C'est quel que peu rare, par ici.
- Personnellement, je n'en doutais pas
trop, même si je peux vous avouer que je n'ai plus aucun souvenir de ce moment-là
!
- C'est bien naturel. Tant qu'un «
petit d'homme » ne peut pas dire « je », il n'imprime aucun souvenir. Et il lui
faut au bas mot 24 mois pour dépasser le stade du singe, même savant ! Voire un
peu plus pour la plupart d'entre nous. Vous m'avez dit vous appeler Lierreux.
Seriez-vous avocat ?
- Stagiaire ! Absolument. Je partais à
une audience à New-York quand je me suis retrouvé ici après un voyage infernal
dans une cabine d'ascenseur folle.
- Racontez-moi ! »
Et Patrick Cortinco de faire la
narration détaillée de son arrivée et d'une partie de sa vie antérieure.
- « Je vais vous expliquer » finit par
conclure Pery. « En fait, ma thèse porte sur les premiers temps de la «
Fondation ».
- C'est quoi, décidément, cette
fondation ?
- Une grosse entreprise supranationale
créée à votre époque qui a pris une lourde suprématie en matière de conquête
spatiale dès le XXIIième siècle. C'est l'époque où elle devient incontournable.
Mais il a fallu beaucoup de génie de votre part et de la part de celle de vos
successeurs pour y parvenir.
- De ma part ?
- Oui ! De votre part. Je connais les
grandes lignes de votre avenir, parce que c'est un avenir collectif de
l'humanité. Je me suis beaucoup aidé de vos biographes, et la plus étonnante
aura été sans aucun doute possible Caré-Lebel.
- Connais pas !
- Forcément, en 2035, elle n'est pas
née. Mais vous la rencontrerez plus tard, un ou deux ans avant votre mort.
- Vous délirez, mon ami !
- Pas du tout ! Craché juré. C'est de
l'Histoire, tout ça. Et avec un grand « H » pour moi, mais pas encore pour
vous. Et vous imaginez mon trouble, l'autre fois, d'être en face de mon sujet
de thèse, en chair et en os ! C'est un peu comme si un pape ce serait retrouvé
devant Jésus lui-même, ou qu'un bouddhiste soit en face de Bouddha !

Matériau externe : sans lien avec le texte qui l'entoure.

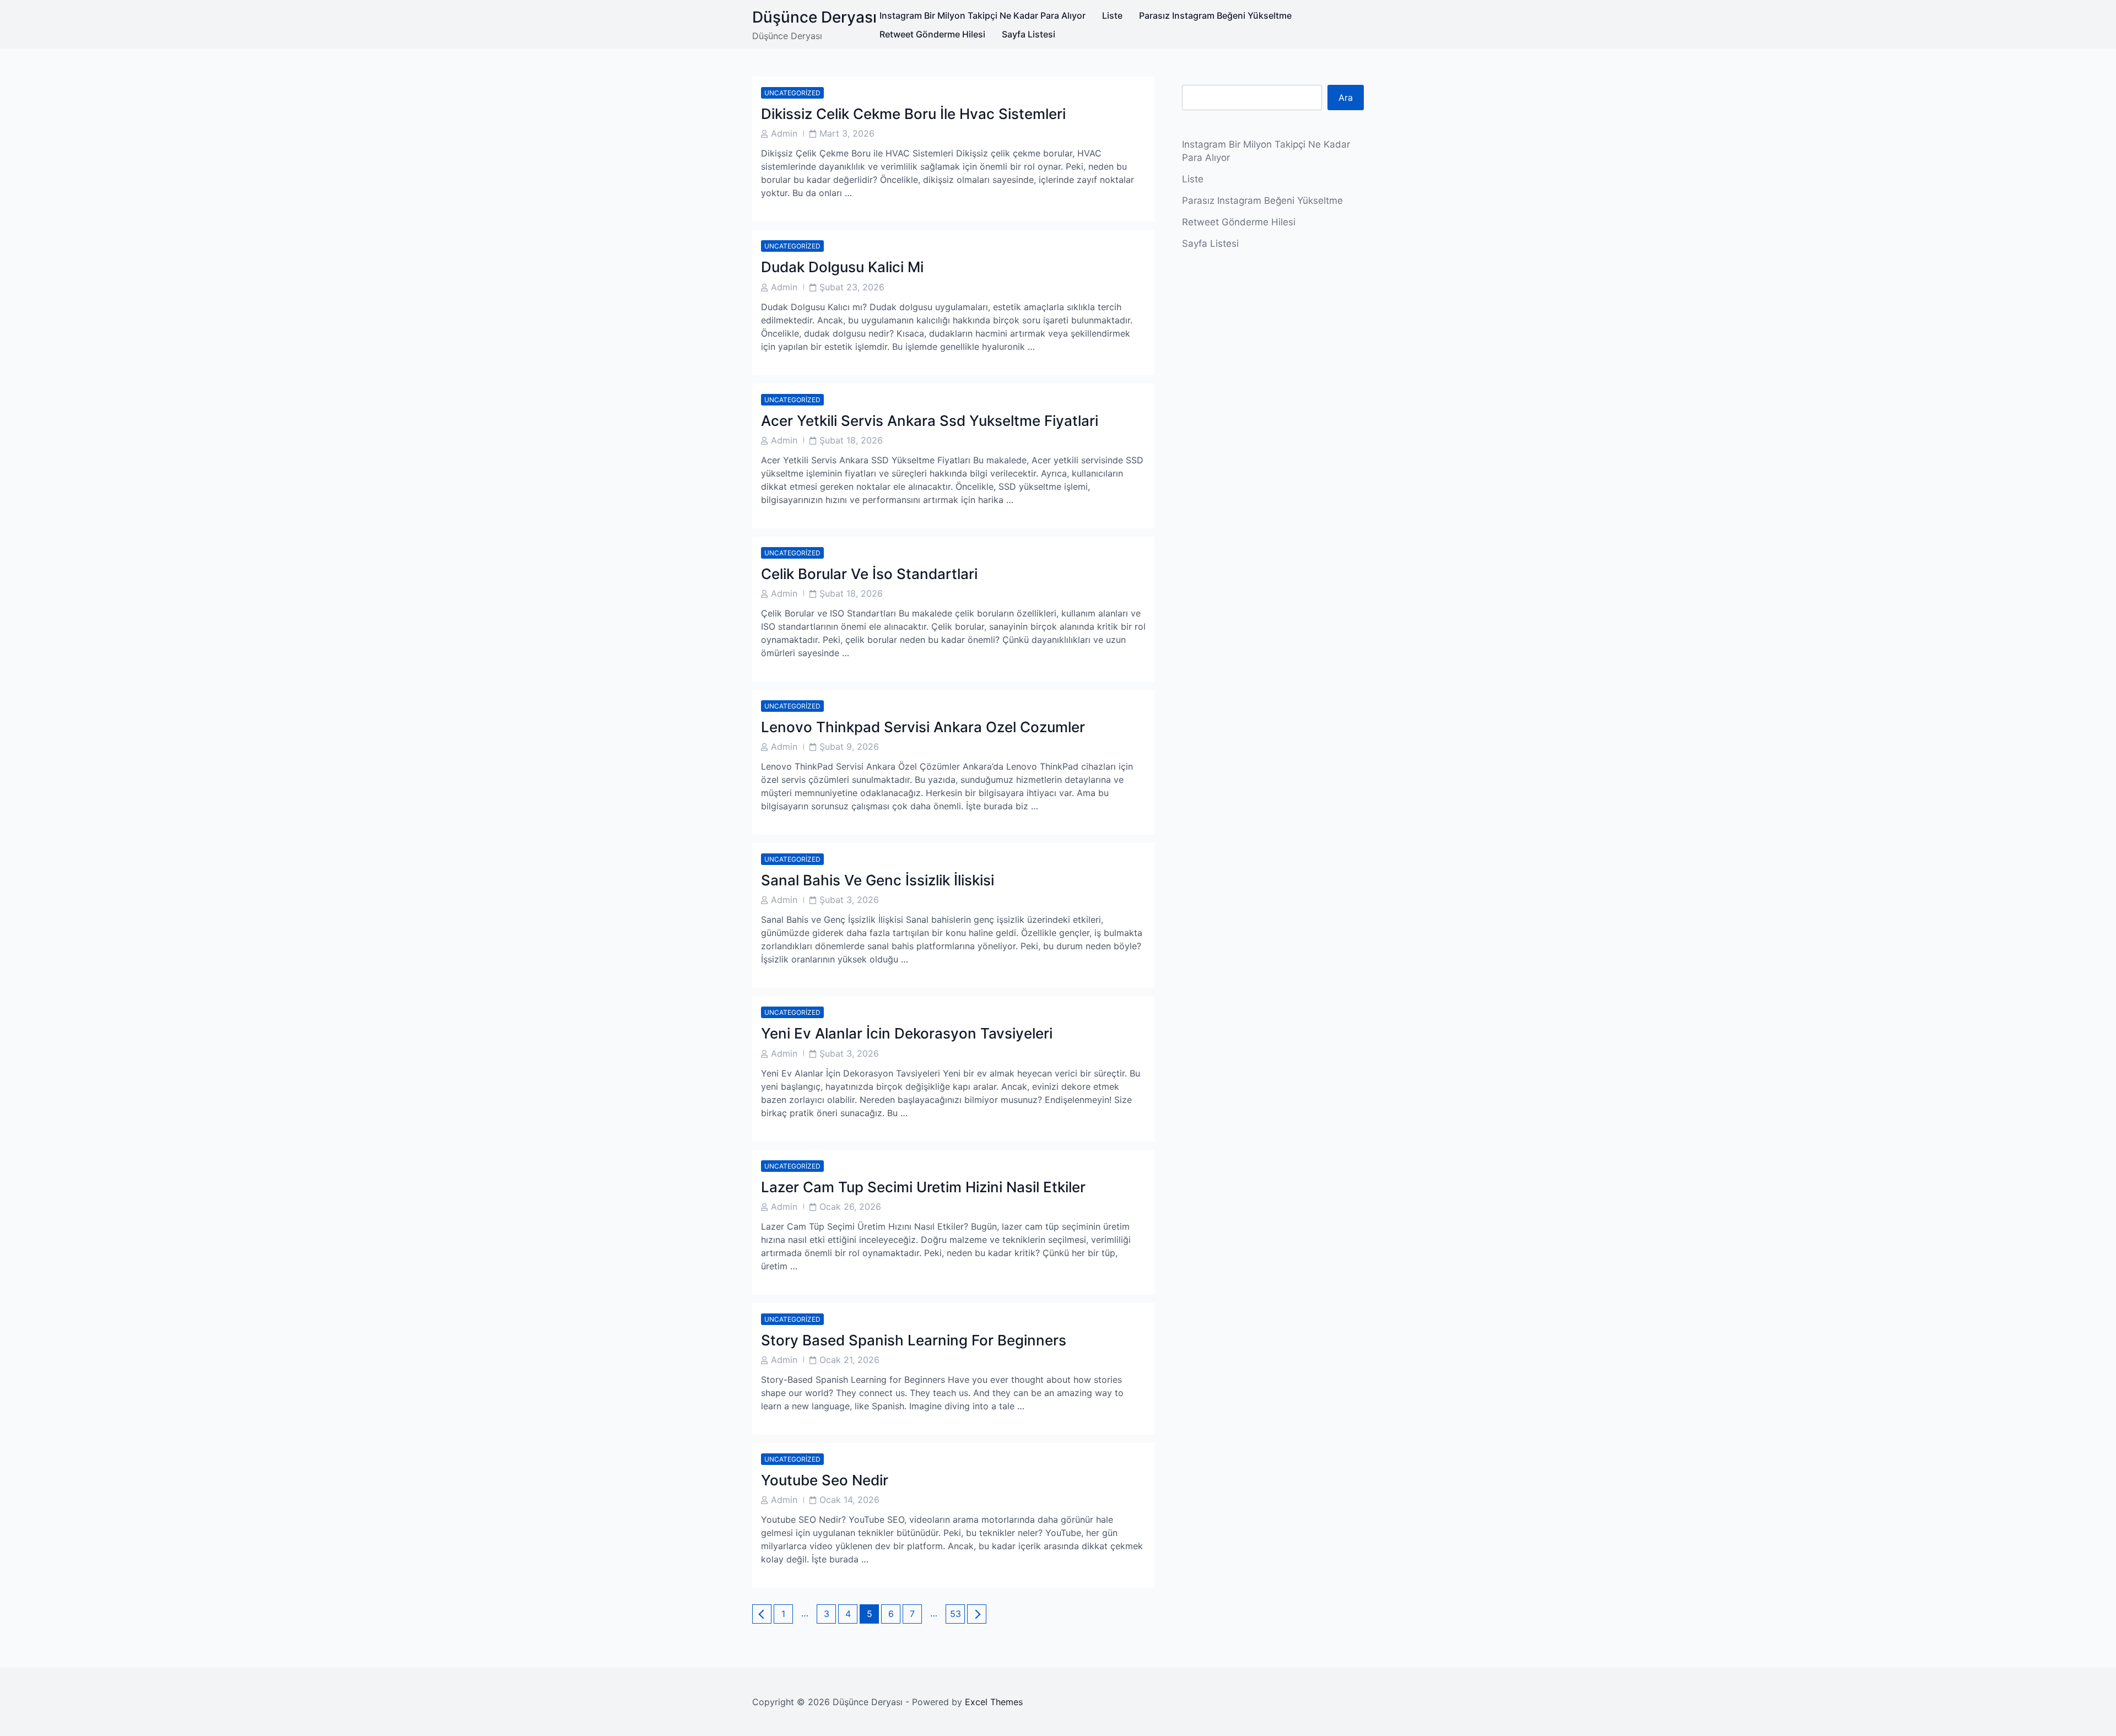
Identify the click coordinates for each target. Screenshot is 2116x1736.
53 (957, 1613)
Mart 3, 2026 (847, 133)
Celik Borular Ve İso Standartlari (869, 573)
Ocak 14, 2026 (849, 1499)
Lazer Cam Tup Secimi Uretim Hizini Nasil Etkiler (923, 1187)
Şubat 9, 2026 (849, 746)
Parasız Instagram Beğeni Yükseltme (1215, 15)
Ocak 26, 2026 (850, 1206)
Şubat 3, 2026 (849, 899)
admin (784, 133)
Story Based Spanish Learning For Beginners (913, 1340)
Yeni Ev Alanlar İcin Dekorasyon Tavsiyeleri (906, 1033)
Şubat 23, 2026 (851, 287)
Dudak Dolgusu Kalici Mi (842, 266)
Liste (1112, 15)
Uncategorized (792, 93)
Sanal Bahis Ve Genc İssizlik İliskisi (877, 880)
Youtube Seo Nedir (824, 1480)
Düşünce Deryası (814, 17)
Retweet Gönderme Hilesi (932, 34)
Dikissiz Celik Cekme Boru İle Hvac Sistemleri (913, 113)
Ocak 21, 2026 (849, 1359)
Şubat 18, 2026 (851, 440)
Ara (1345, 97)
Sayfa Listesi (1028, 34)
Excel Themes (994, 1701)
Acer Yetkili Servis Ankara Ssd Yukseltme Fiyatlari (929, 420)
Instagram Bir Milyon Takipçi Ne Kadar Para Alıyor (982, 15)
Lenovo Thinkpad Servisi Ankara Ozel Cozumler (923, 726)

- J'avoue que j'ai du mal... Je suis
plutôt dans la position du type à qui un quelconque de ses descendants qui lui
apporte les numéros du loto qui fera la fortune de la famille !
- C'est un peu ça ! Nous ouvrons,
malgré nous, une boucle du temps.
- Une boucle du temps ? Rien que ça !
- Absolument !
- Je sais bien que tout ici est
bizarre, mais n'auriez-vous pas abusé de quelques substances qui travaillent le
neurone ? La moquette ? Les rideaux, par exemple ?
- Non rien de tout ça. Et je vous avoue
que je ne suis pas très doué pour pouvoir exposer des concepts abstraits à mes
contemporains. Paladovski le fera bien mieux que moi !
- Padalovski ! Enfin ! Quand le vois-je
?
- Dès que vous serez prêt à affronter
votre futur. Car pensez bien que votre arrivée ici, pour nous, est un grand
espoir.
- Ah bon ? En êtes-vous si sûr ?
- Mais absolument : nous sommes
désormais sûrs que notre séjour ici prendra fin, tôt ou tard. Qui plus est,
pour avoir lu les extraits de cette Caré-Lebel, je sais à peu près comment cela
va se passer.
- Ah oui ?
- Pas tous les détails, naturellement,
ce n'était que des synthèses. Mais ce dont nous sommes sûrs maintenant, c'est
que vous, vous sortez et pour accomplir ce que la vie va nous réserver, à vous
d'abord et à personne d'autre, et au reste de l'humanité ensuite, jusqu'à au
moins y compris le moment où j'entre, malgré mes notes déplorables, à la « Fondation
» avec mission de faire une thèse sur ses origines ! Manifestement pas l'effet
du hasard, à mes yeux et depuis désormais. Quant à moi, je risque d'être le
seul, avec vous, à rentrer d'où je viens, si votre biographe dit juste !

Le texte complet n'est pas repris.